In 1857 the Supreme Court ruled that people of African-American decent were not and could never be "persons" or citizens of the United States. The court said slaves were private property subject to the desires of their rightful "owners."
In like manner the Supreme Court ruled in 1973 that unborn children, no matter what the stage of their development, were to be viewed in the same manner. They were not legal persons but private property subject to the desires of their mothers.
The Dred Scott decision seemed to strike a death-blow to the abolitionist cause. With the recent election of President Barack Obama, the pro-life/anti-abortion movement has likewise been dealt a crushing setback. All involved understand that the president and his allies in Congress will seek to erase any measures (few though they may be) to limit the practice of abortion.
Meanwhile, the Republican Party, in which the pro-life movement traditionally has placed its trust, lies in a state of wreckage without prospect of revival for perhaps a generation. And in any case, it must be admitted that the Republican Party, despite having almost total power for nearly a decade, failed to seriously roll back the effects of Roe v. Wade, the 1973 Supreme Court decision that established abortion as a constitutional right.
The Grand Old Party, like the Whig Party in the face of the Dred Scott decision, welcomed those who were outraged by the Supreme Court ruling in Roe v. Wade, but it never had the will to take its moral fight to the next level.
The similarities between slavery and abortion run deeper still. While only a small percentage of the American population owned slaves, likewise only a small percentage of American women seek abortions. And while slavery proponents wrapped themselves in the banner of "states rights," abortion advocates hold high the flag of unrestricted "individual rights" -- even as they would deny the rights of other human beings.
The pro-life movement maintains that an unborn child is a human being every bit as much as abolitionists considered a slave to be. And with infants now surviving outside of the womb after just a few months of pregnancy, the point becomes clearer, undeniable.
Preborn lives are not "property" to be kept or discarded on a personal whim; these infants do in fact have rights. The death penalty they suffer for the crime of being inconvenient is a moral travesty of the highest order.
Yet another sad association exists between abortion and slavery: Close to 40 percent of the abortions performed in the United States involve African-American babies, far in excess of the African-American proportion of the population. Millions of African-American infants have been killed by abortion since Roe v. Wade was decided. Abortion may have been presented as "family planning" when the case was argued in 1973, but what it has become is genocide.

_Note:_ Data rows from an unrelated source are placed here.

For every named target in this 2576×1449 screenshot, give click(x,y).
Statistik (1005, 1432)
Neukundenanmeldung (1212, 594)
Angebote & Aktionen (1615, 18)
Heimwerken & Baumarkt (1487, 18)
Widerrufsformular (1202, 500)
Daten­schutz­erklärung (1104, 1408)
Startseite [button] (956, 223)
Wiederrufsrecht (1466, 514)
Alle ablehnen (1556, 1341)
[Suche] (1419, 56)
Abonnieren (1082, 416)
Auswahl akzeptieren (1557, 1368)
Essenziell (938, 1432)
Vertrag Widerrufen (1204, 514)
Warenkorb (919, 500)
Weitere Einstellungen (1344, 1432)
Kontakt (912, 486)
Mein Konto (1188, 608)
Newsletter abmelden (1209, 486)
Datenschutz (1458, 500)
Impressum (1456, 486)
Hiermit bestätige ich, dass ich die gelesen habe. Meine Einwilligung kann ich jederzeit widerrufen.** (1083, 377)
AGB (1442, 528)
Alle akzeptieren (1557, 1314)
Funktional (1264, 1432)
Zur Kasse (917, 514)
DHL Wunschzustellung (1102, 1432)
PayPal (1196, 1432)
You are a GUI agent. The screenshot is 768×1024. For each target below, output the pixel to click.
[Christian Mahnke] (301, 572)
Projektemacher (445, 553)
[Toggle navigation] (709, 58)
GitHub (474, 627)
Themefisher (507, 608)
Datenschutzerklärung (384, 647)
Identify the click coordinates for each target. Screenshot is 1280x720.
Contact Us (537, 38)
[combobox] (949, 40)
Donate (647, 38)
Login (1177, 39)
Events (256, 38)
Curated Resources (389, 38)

Where does the pro-life movement go from here? Back to the Republican Party, which demonstrated that it didn't have the fortitude to really attack Roe v. Wade? To some this may seem the only option available.
But today's Republican Party now looks very similar to the Whig party, which it consigned to the ash heap of history just prior to the Civil War. Even though the GOP rode the ideals of Ronald Reagan to overwhelming power in Washington over the past 30 years, it has revealed itself to be the same Grand Old Party of big money and big business -- conservative ideals of government and morality be damned.
As I see it, pro-life conservatives have two alternatives at this juncture in our nation's history: One is to attempt to reform what is left of the Republican Party; the other is to deliver the GOP to the same fate as the Whig Party by forming a new party based upon the Christian ideals that brought down slavery and aims to bring down abortion. Let the debate begin.